Ferrari infamously told Lamborghini that he was too dumb to understand the glory of his cars, and that was all it took; Lamborghini went into the sports car business. The two companies have been trying to top each other in performance, body work, and style ever since.

Brunelleschi and Ghiberti

Filippo Brunelleschi and Lorenzo Ghiberti were two of the most famed sculptors of the Renaissance, but they also weren’t fans of each other. It started at the Florence Cathedral, in a close fight over who got to sculpt the bronze doors in 1401. But it wasn’t until 1418 that it was settled.

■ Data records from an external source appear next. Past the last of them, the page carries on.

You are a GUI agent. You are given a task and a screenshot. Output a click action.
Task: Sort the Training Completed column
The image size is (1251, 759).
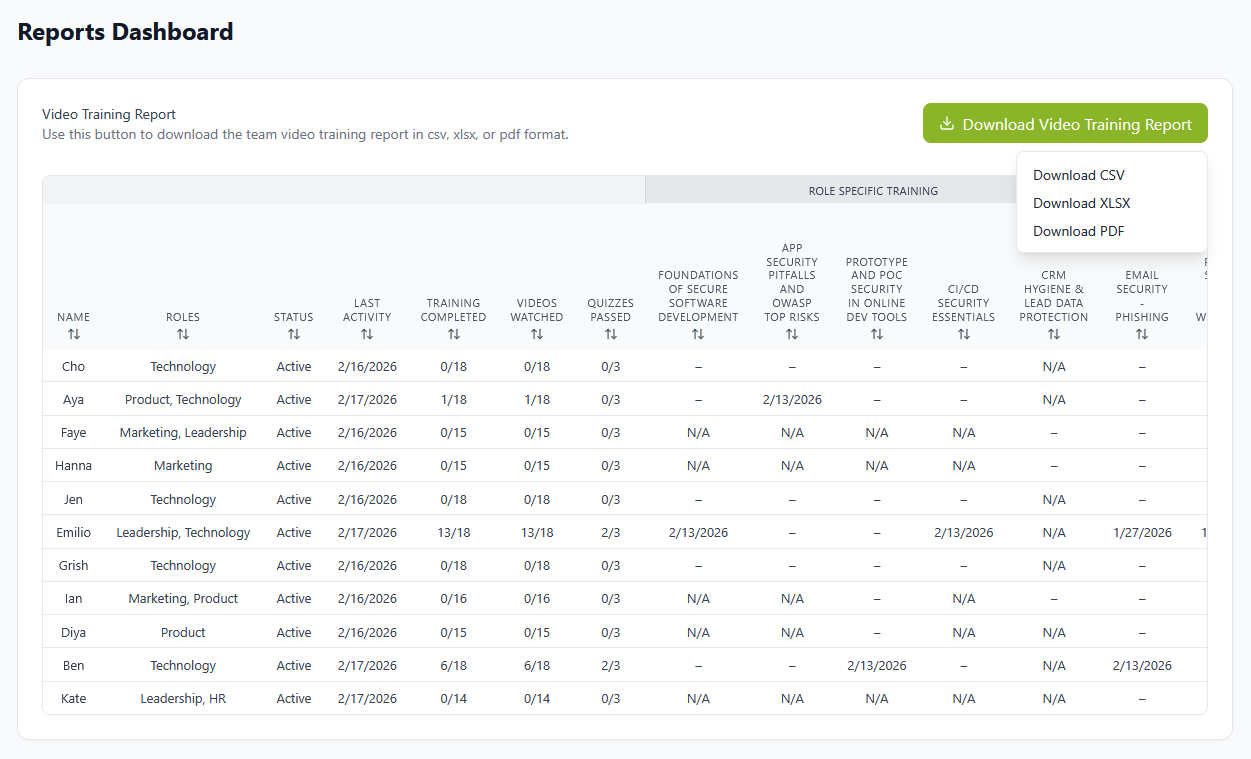point(453,335)
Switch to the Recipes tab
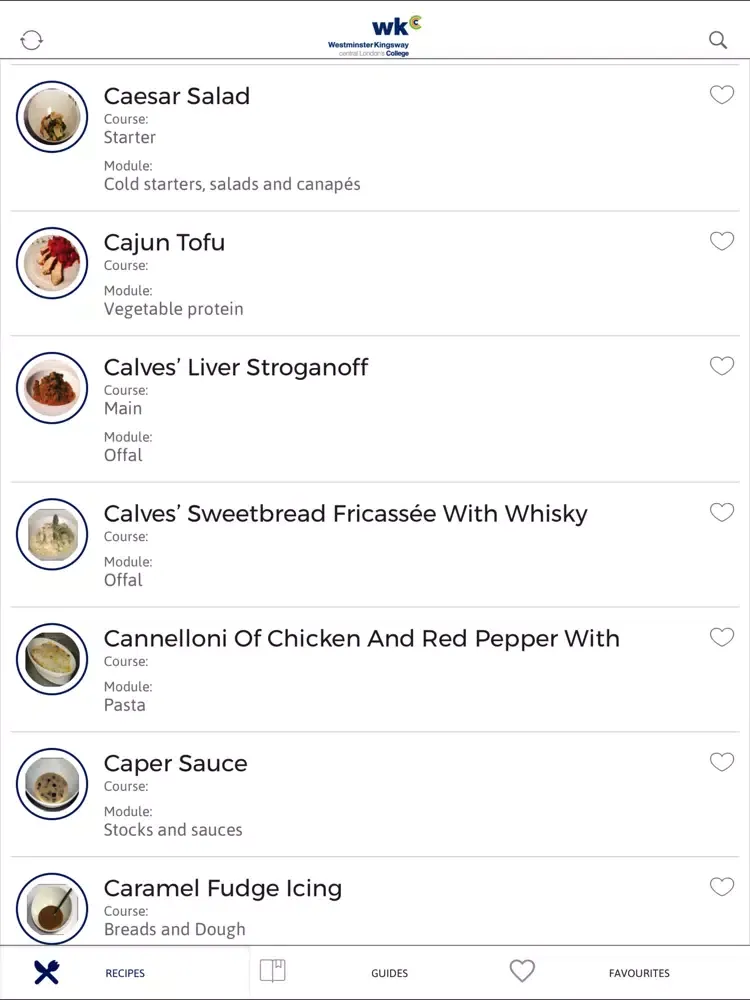The width and height of the screenshot is (750, 1000). tap(125, 973)
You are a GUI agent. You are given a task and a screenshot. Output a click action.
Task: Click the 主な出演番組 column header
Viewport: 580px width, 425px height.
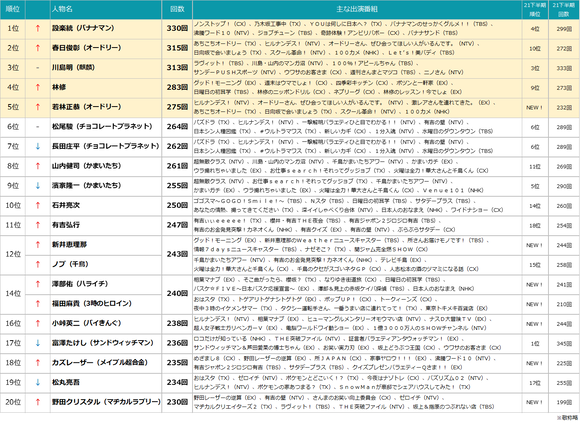tap(357, 9)
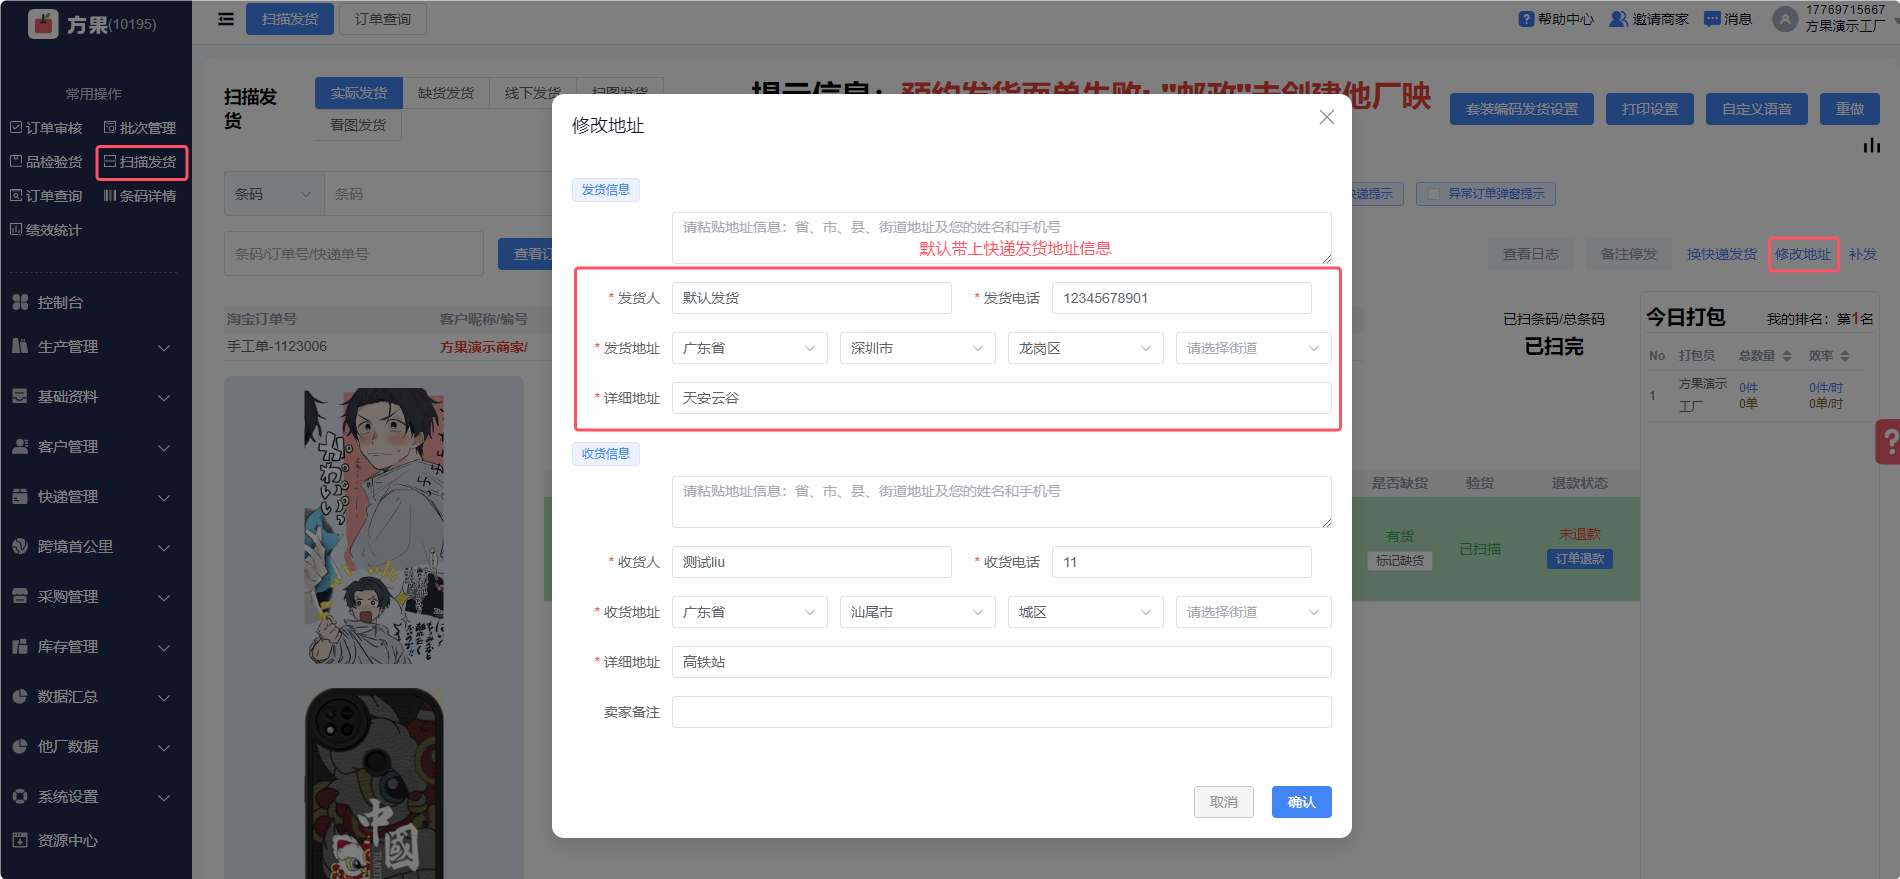
Task: Open the help center icon
Action: click(1526, 19)
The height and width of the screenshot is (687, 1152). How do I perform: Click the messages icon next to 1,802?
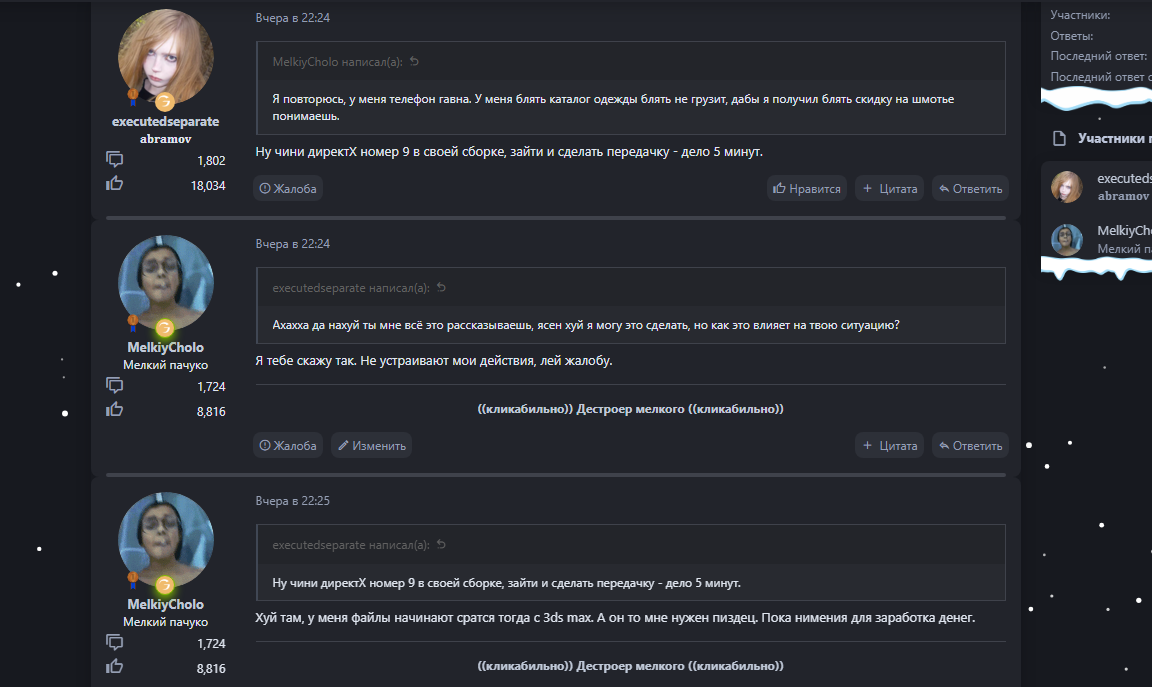coord(114,159)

Brunelleschi constructed a model of the dome that was elegant, clever, and brilliant… but Ghiberti was the local hero, so he was hired to “assist” Brunelleschi. Brunelleschi expected as much, but also knew Ghiberti was no architect.

So Brunelleschi suddenly “fell sick,” leaving Ghiberti to try and figure out his model. Ghiberti promptly blew it, and when a miraculously cured Brunelleschi returned, he trashed both what his rival had built and his reputation, and finished off the dome. It was the largest dome in the world at the time, and it’s still the largest masonry dome.

And did we mention it was the only dome with no frame? Spite is a powerful motivator!

Matisse and Picasso

You don’t generally associate two beloved modern painters who changed the course of art with a full on intellectual brawl, but for both their lives, that was Picasso and Matisse in a nutshell. Most of their brawling was in the form of paintings: They’d try to one-up each other painting the same subject, sometimes even using the same title. The results are some of the best paintings in modernism.

Pollock and DeKooning

This is probably one of the oddest rivalries in that it was driven not by these two painters… but by the critics who championed them. Clement Greenberg and Harold Rosenberg wound up supporting Pollock and DeKooning respectively, as much out of dislike for each other as love for the art. The rivalry largely defined post-modern fine art and the art that came afterward, and it’s a rivalry we’re better for.